Book: "Pentaho Kettle Solutions", Matt Casters, Roland Bouman, & Jos van Dongen, Wiley 2010 Book: "Pentaho Solutions", Roland Bouman & Jos van Dongen, Wiley 2009

Saturday, August 20, 2005

MySQL: Create Dirty Little Tricker FOR SELECT ON view

Wow, i never thought it would work, but it sure seems to be the case. I stumbled over a post at the MySQL Triggers forum by Greg Chandler.

Greg would've liked to increment a number that's stored in the database. That's not an uncommon thing to want, but what makes Greg's question interesting in my opinion, is that he would like this to happen in the event that a user only reads the database field that stores the number. Now, I don't wan't to go into details as to why he needs it, but feel free and follow the link to find out all about it.

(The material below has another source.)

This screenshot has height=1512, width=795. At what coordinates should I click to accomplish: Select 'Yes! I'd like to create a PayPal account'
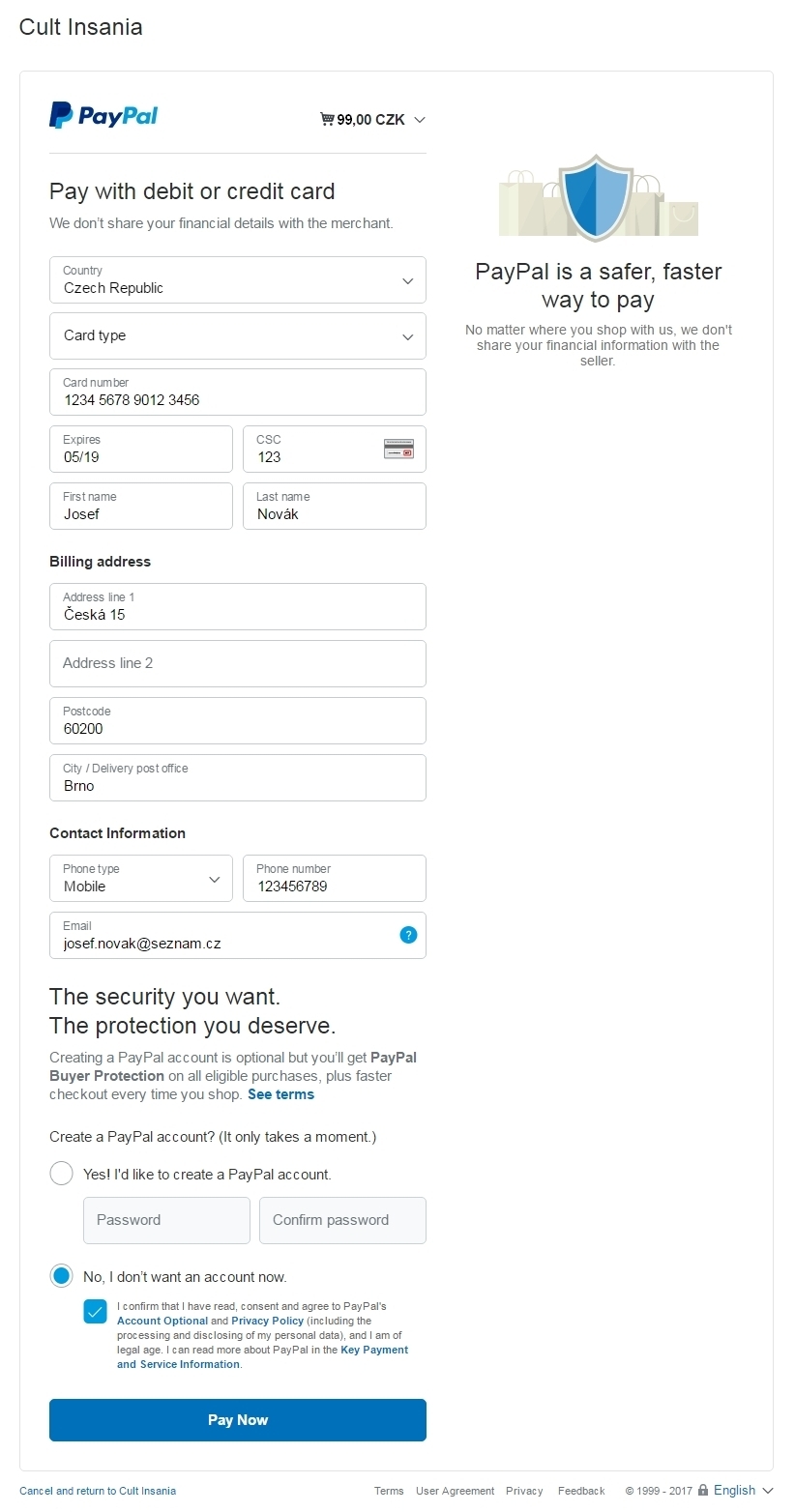point(61,1174)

Suppose you'd want to implement this, what you'd need is something like:


create trigger {trigger-name}
for select on {table-name}[(
{columnlist}
)]
for each row
begin
..increase that number...
end;


Of course, I made this syntax up to illustrate the resemblance with an ordinary triggered action. Like a stored procedure, a trigger is associated with a sequence of statements that's persistently stored in the database. This sequence can be executed repeatedly afterwards. Unlike a stored procedure, a trigger can't be called or evaluated directly at the user's request. Rather, a triggers is fired in response to some event occurring in the database.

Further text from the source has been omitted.